** Given request **
Repeat the lines below with "size" substituted for "dimensions" and everything else unchanged. Leave the pictures out.

--- Start of Listed records ---

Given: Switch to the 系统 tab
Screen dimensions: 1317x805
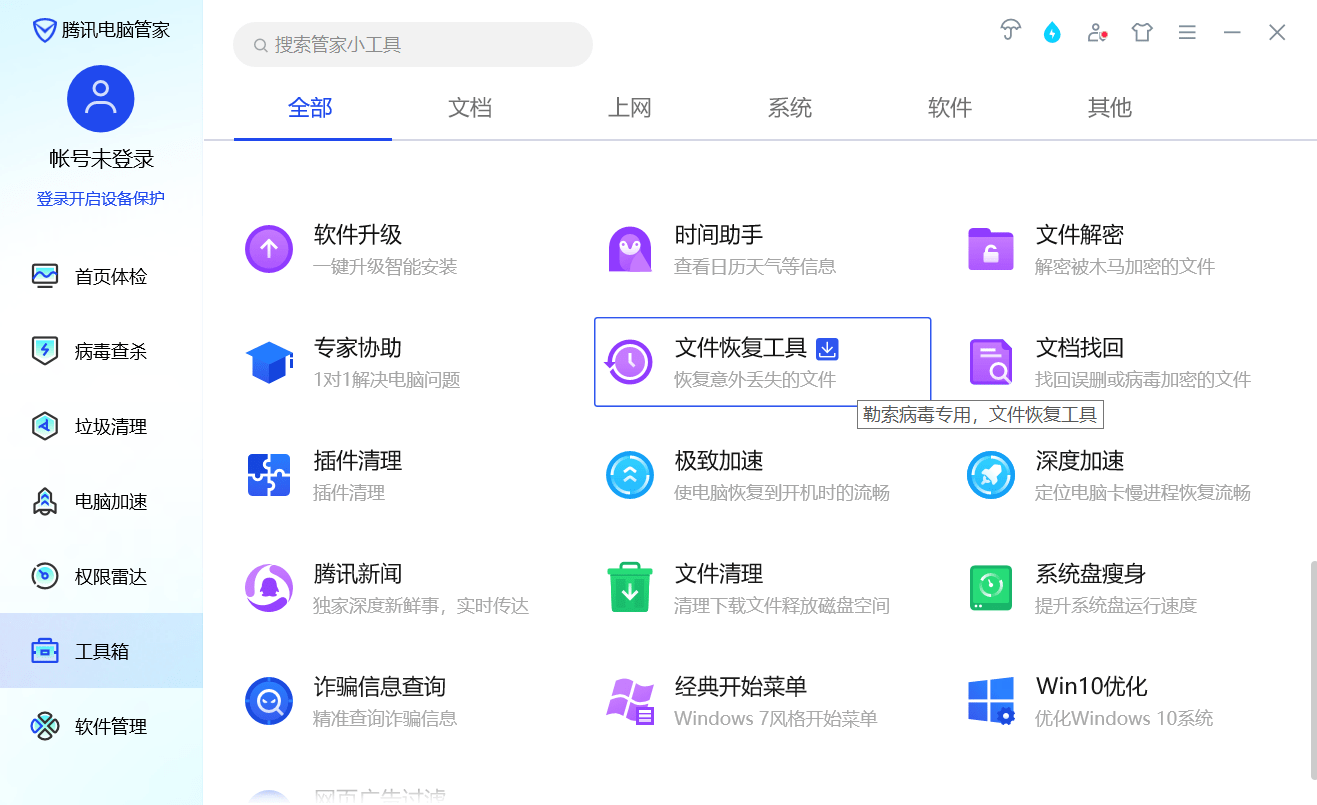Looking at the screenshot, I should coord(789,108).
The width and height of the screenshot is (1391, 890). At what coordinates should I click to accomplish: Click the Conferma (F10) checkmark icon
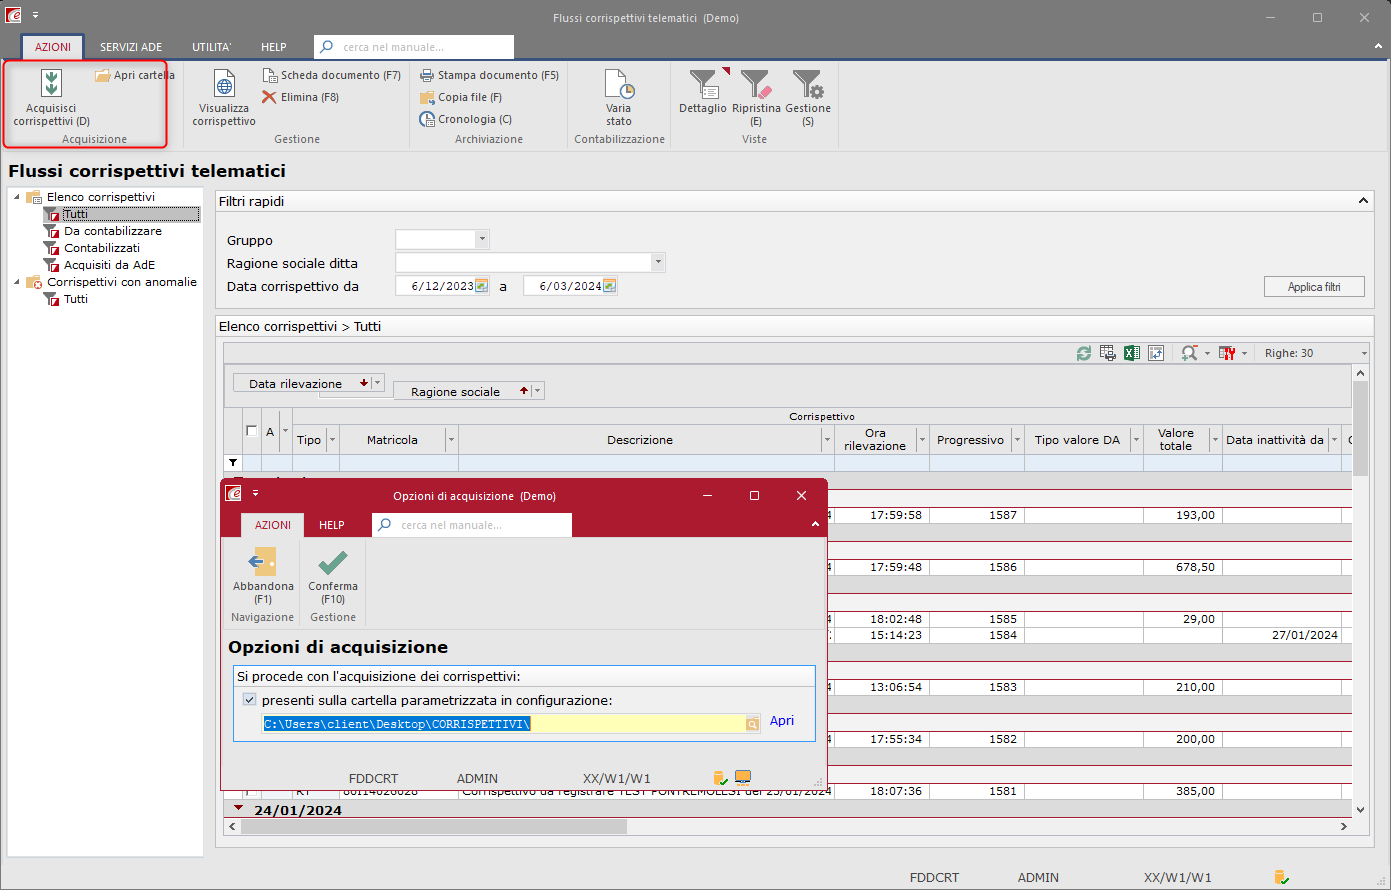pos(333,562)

--- End of Listed records ---

** Response **
Given: Switch to the 系统 tab
Screen size: 1317x805
Looking at the screenshot, I should coord(789,108).
The width and height of the screenshot is (1391, 890). At what coordinates should I click to accomplish: Click the Conferma (F10) checkmark icon
pos(333,562)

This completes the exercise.